Interview on 3/30/11 at 2:30 p.m. with RN F revealed the only clinic staff authorized to access the sample medication cabinet were nurses and physicians. The RN also stated the side door was not a main door to the clinic. She stated there were times when it was used by patients or visitors to enter or exit the building.

Review of the provider's medication guidelines for clinics approved June 2005 revealed sample medications were to be stored in either a reasonably secured area or maintained under direct supervision during clinic business hours.

No Description Available

Tag No.: C0307

Based on record review, interview, and policy review, the provider failed to ensure all sampled medical record entries from different patient service areas were authenticated with signatures, dates, and/or times. A sample of 257 medical record entries revealed 167 instances where either the signature, date, or time of the entry was not recorded. Findings include:

1. Review of 108 written physicians' orders during review of medical records on all patient care areas revealed 2 were not dated and 17 were not timed.
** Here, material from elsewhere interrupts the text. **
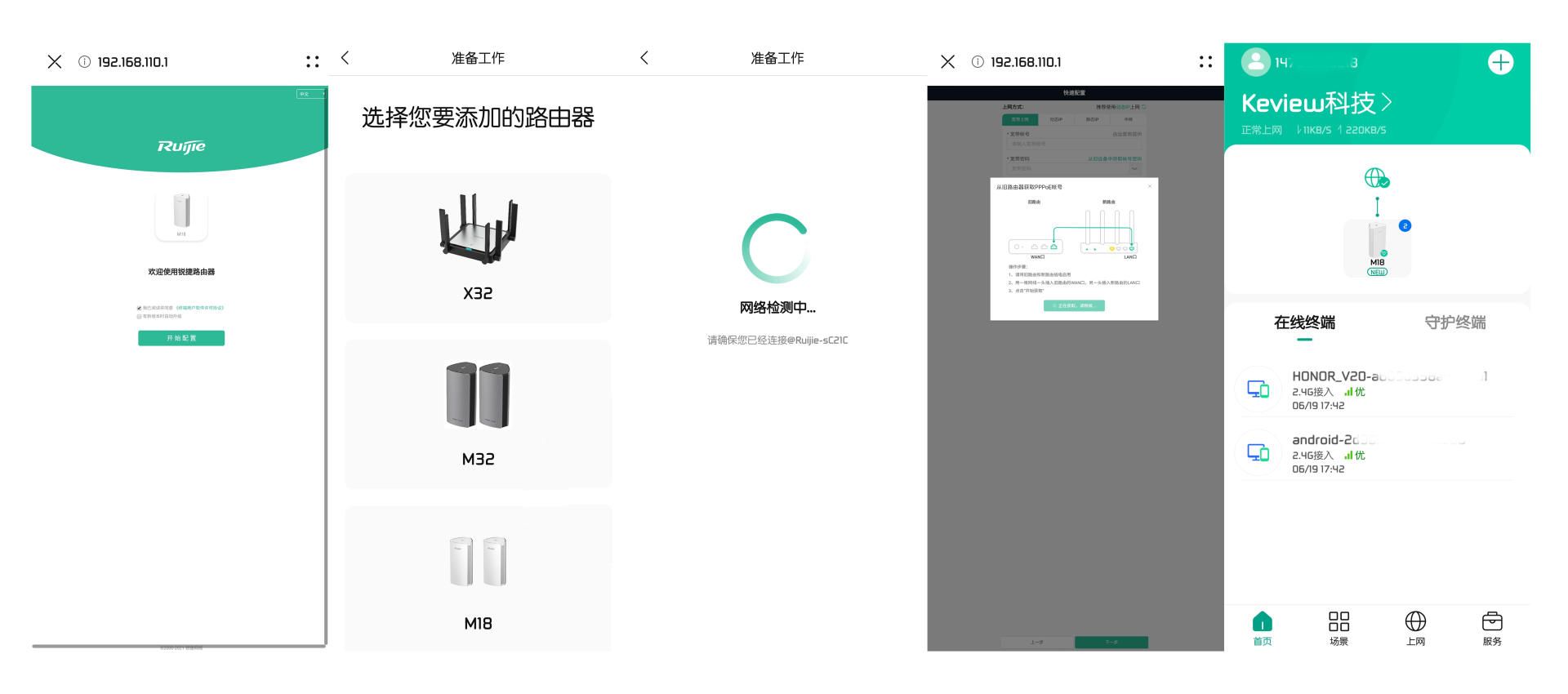Click the 开始配置 button
Image resolution: width=1568 pixels, height=694 pixels.
(x=181, y=338)
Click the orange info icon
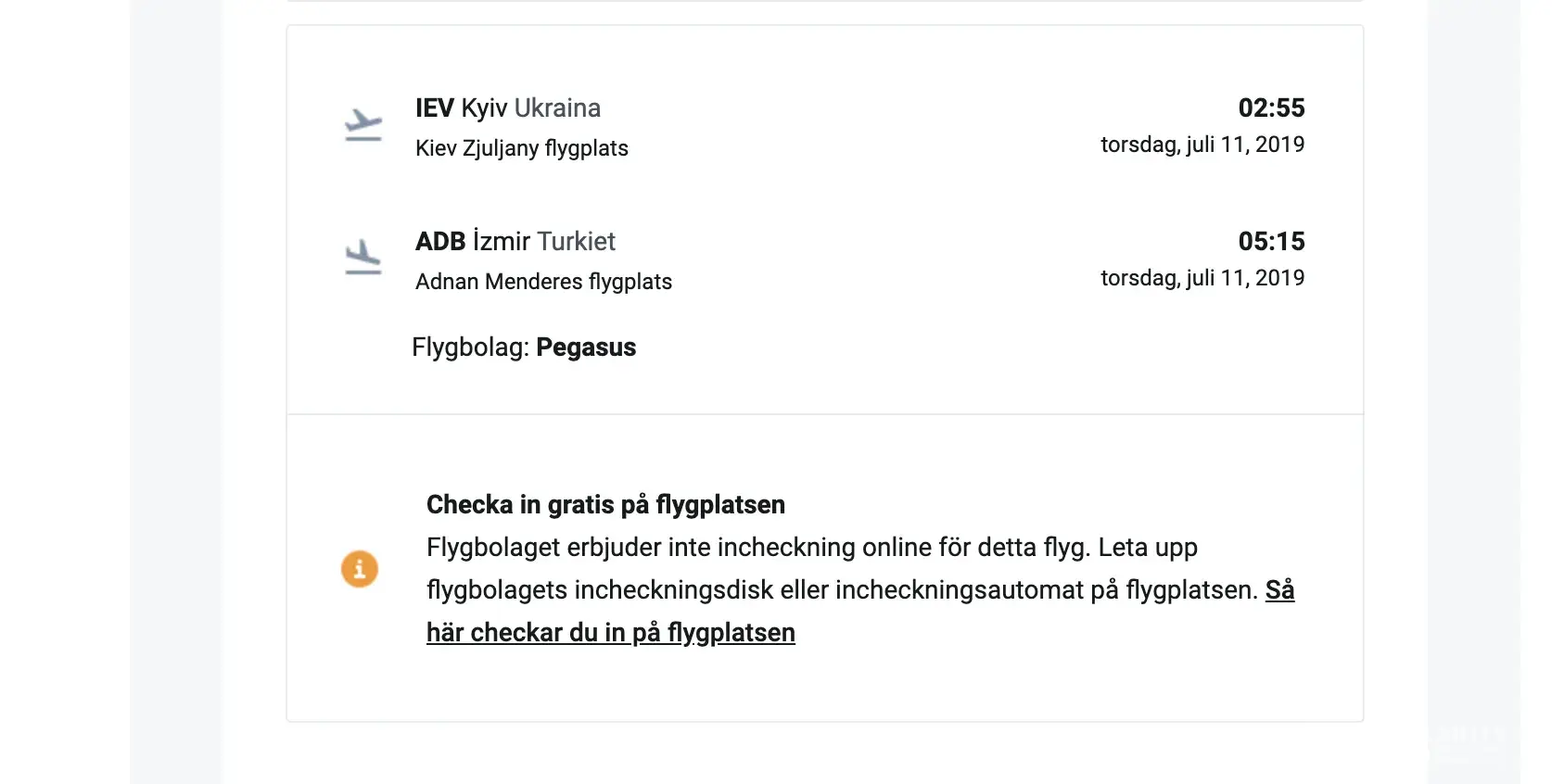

2. Review of 38 telephone or verbal physicians' orders during review of medical records on all patient care areas revealed 1 was not timed.

3. Review of 62 physicians' progress notes during review of medical records on all patient care areas revealed 8 were not signed, 32 were not dated, and 46 were not timed.

4. Review of 49 miscellaneous forms regarding physician or staff contact with the patient during review of medical records on all patient care areas revealed 5 were not signed, 21 were not dated, and 35 were not timed.

Interview on 3/30/11 at 9:35 a.m. with the health information manager revealed:
*She was aware that all entries in a patient's medical record must be signed, dated, and timed.
*All charts were audited after discharge, and the physician responsible was notified.
*She had presented information on that regulation to the medical staff in October 2010 and in January 2011.
*She had a performance improvement plan in place.
*There had been no improvement with the signing, dating, and timing of the medical record.

Review of the provider's revised May 2010 charting procedures policy revealed all entries must be signed, dated, and timed.

Review of the January 20, 2011 quarterly quality assurance meeting minutes revealed "Date/time/signature saw very small improvement; timely signing was all over the board."